Tenho falado muito de como somos aliciados. É incrível como esta palavra tem me incomodado, como esta palavra tem borbulhado em minha vida.
Vamos agora nos imaginar como soldados guerreiros.
Pensemos então em uma bainha, utensílio usado por um guerreiro para guardar a sua espada. Quantos tipos de bainhas existem? Bainhas cravejadas de pedras, bainhas douradas, bainhas personalizadas, bainhas que pensamos terem sido feitas especialmente para nós; mas, também existem bainhas de couro, nada bonitas, mas que também são muito usadas.

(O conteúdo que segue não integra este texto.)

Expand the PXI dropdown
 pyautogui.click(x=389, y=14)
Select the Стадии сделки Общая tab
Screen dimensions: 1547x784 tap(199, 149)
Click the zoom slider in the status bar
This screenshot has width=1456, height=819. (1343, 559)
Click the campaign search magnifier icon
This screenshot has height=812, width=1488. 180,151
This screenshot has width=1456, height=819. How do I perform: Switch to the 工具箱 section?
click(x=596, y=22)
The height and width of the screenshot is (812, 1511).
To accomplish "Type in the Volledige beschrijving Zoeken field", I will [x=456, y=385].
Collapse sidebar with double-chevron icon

Qual das bainhas nos encantam mais?
Qual a diferença entre as duas?
Nenhuma.
Mas perceba como somos aliciados. A bainha adornada, personalizada nos encantará, nos fará sonhar, nos fará almejar como seria bom poder ter uma bela bainha, uma bainha especial que se encaixasse exatamente com minha personalidade, estaremos encantados; mas já a de couro faremos questão de nos afastar, pois além de não ser nada bela, não há nada nela que nos chame a atenção.
Afinal de contas, o que está querendo dizer com tudo isso, Bruce?!
Indiferente do tipo da bainha, dentro sempre existirá uma espada, que machuca, fere, sangra e quase sempre mata.
Quanto à bainha de couro, ela nos é mostrada só para nos enganar, para que achemos que a bainha personalizada é a melhor escolha.
Não se deixe aliciar pelas coisas belas que o inimigo nos incita a acreditar que é o melhor para nós, não se esqueça que dentro de uma bela bainha, sempre haverá uma espada que pode deixar muitas marcas, e feridas profundas, que nos farão chorar pelo dia em que nos deixamos aliciar pelo que achamos ser o melhor para nós.
Opte pela palavra do PAI, pois esta sim é uma espada de dois gumes que penetra no mais profundo da alma (Hebreus 4:12).
Vai para a guerra?
Só não esqueça de escolher a espada certa. Já a bainha… o PAI amará que seja o teu coração.
“Escondi a tua palavra no meu coração, para eu não pecar contra TI.” Salmos 119:11.